* How to complete this task *
Your answer must hold only the lines below from the line containing "The height and width of the screenshot is (236, 419)." through the line containing "Task: Open host controls lock icon", each reproduced exactly.

-- Recorded data follows --

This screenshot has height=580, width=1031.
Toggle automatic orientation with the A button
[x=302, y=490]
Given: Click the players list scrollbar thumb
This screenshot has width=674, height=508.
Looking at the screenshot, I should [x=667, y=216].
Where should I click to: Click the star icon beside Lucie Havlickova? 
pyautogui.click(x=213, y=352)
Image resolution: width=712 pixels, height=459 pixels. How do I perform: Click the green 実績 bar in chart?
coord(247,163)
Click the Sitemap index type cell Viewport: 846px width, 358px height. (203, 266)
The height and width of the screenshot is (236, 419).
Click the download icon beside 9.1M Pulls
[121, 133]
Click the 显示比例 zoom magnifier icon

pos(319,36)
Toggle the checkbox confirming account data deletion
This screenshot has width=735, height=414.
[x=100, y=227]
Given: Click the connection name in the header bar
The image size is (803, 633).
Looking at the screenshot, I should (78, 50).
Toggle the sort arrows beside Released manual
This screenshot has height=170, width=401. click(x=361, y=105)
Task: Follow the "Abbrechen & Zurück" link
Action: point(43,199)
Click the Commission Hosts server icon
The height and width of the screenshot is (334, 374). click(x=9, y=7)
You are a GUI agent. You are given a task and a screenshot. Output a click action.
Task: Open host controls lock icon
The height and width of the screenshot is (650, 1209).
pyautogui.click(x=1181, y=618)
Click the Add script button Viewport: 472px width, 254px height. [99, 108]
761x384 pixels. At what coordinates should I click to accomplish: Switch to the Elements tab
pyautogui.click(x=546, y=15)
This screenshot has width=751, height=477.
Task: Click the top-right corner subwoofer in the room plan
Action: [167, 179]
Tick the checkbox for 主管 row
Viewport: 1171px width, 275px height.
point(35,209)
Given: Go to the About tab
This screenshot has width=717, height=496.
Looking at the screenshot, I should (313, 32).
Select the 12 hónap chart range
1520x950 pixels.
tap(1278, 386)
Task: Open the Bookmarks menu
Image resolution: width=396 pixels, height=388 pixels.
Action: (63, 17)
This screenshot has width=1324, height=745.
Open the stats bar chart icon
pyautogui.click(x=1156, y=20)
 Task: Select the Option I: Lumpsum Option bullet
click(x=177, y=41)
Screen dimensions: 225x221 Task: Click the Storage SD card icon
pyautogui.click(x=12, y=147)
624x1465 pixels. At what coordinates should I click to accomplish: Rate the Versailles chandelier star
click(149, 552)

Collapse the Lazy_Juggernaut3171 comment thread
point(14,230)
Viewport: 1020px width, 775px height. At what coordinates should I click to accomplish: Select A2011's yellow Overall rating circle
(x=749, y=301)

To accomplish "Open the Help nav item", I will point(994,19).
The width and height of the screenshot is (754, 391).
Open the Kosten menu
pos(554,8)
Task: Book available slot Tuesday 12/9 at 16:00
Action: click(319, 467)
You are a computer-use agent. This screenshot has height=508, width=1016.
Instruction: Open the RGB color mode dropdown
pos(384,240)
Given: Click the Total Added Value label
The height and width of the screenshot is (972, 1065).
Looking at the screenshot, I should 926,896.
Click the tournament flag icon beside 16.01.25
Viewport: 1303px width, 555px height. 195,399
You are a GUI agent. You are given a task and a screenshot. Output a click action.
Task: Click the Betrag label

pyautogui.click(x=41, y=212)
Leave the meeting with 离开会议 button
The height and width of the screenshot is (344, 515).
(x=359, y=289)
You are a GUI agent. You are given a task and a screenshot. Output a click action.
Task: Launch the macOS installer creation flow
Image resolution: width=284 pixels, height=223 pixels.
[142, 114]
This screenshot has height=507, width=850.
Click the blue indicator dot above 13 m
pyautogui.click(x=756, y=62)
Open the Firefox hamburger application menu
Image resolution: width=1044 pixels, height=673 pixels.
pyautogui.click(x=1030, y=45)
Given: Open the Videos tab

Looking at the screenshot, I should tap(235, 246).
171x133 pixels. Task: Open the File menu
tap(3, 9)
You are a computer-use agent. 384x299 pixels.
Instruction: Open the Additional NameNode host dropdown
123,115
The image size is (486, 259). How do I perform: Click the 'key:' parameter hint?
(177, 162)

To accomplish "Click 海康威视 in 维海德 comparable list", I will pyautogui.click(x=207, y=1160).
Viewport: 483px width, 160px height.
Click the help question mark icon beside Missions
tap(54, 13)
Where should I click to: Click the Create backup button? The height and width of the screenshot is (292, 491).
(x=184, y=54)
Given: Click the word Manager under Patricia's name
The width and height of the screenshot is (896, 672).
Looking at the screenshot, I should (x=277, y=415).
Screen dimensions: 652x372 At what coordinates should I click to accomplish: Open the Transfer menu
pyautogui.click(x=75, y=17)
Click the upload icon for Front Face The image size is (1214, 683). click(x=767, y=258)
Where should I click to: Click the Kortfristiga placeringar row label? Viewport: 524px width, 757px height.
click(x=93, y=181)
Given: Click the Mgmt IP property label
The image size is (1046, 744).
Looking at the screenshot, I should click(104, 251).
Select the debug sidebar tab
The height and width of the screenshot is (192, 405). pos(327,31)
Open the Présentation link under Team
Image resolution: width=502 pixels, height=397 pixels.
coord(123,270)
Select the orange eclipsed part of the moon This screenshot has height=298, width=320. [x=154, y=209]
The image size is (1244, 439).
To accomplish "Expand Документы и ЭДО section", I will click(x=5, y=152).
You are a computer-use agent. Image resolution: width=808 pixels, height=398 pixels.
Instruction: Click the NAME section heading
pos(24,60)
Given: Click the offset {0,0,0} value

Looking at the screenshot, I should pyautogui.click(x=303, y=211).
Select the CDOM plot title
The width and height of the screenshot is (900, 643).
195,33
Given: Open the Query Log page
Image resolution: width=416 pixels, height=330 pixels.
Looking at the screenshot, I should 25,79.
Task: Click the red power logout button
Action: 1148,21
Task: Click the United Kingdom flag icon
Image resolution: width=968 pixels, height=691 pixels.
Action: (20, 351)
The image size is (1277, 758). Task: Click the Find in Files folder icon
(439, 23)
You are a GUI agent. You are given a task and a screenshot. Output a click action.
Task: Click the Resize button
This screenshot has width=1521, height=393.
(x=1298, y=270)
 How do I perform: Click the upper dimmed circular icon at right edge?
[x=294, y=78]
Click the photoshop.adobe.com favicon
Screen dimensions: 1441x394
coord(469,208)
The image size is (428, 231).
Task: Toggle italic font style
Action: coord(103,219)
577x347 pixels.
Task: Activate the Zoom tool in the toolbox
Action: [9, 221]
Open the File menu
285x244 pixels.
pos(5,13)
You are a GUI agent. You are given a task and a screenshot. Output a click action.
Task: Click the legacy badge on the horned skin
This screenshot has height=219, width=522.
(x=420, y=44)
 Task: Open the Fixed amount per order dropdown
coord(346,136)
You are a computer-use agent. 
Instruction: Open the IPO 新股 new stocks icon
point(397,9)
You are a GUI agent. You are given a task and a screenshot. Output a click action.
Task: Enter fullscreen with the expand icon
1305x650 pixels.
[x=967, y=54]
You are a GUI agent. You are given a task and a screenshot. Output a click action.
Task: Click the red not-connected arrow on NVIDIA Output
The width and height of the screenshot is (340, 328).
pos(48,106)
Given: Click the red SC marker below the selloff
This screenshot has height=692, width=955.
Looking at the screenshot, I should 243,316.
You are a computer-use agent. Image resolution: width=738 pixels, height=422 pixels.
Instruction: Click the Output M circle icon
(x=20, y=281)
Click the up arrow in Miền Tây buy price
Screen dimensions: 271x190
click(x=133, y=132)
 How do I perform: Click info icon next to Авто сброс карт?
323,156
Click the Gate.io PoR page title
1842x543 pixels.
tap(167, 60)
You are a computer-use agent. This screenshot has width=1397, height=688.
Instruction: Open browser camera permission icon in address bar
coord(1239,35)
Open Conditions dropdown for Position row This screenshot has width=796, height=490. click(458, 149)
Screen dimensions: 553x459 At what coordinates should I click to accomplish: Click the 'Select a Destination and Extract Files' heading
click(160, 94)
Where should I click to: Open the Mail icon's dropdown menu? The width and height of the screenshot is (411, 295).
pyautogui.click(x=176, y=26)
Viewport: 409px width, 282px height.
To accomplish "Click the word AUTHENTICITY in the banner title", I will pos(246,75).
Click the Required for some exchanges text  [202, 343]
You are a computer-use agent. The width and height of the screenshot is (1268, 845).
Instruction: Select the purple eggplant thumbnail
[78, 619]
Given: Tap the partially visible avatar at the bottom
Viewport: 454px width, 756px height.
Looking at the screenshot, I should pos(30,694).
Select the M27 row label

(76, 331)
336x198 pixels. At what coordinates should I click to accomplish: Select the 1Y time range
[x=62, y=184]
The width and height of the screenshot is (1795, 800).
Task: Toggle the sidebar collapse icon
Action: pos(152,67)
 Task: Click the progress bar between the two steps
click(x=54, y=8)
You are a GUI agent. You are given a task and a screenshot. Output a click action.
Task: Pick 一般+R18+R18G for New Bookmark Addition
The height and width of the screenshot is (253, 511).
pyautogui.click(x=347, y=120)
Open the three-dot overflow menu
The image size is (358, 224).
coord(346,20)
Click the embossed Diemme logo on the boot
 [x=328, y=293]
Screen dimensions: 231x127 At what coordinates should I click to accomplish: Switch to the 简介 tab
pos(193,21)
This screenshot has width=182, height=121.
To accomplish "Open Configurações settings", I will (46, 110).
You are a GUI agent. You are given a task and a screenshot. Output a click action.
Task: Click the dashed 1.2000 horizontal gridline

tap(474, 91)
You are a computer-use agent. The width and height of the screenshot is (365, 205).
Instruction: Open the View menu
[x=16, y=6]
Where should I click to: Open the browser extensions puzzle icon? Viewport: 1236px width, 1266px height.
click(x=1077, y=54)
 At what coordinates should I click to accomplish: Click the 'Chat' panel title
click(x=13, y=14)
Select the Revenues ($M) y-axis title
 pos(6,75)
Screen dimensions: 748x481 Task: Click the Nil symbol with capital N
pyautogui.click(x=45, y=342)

-- Recorded data concluded --

* Result for this exercise *
The height and width of the screenshot is (236, 419).
Click the download icon beside 9.1M Pulls
[121, 133]
Click the 显示比例 zoom magnifier icon

pos(319,36)
Toggle the checkbox confirming account data deletion
This screenshot has width=735, height=414.
[x=100, y=227]
Given: Click the connection name in the header bar
The image size is (803, 633).
Looking at the screenshot, I should (78, 50).
Toggle the sort arrows beside Released manual
This screenshot has height=170, width=401. click(x=361, y=105)
Task: Follow the "Abbrechen & Zurück" link
Action: point(43,199)
Click the Commission Hosts server icon
The height and width of the screenshot is (334, 374). click(x=9, y=7)
You are a GUI agent. You are given a task and a screenshot. Output a click action.
Task: Open host controls lock icon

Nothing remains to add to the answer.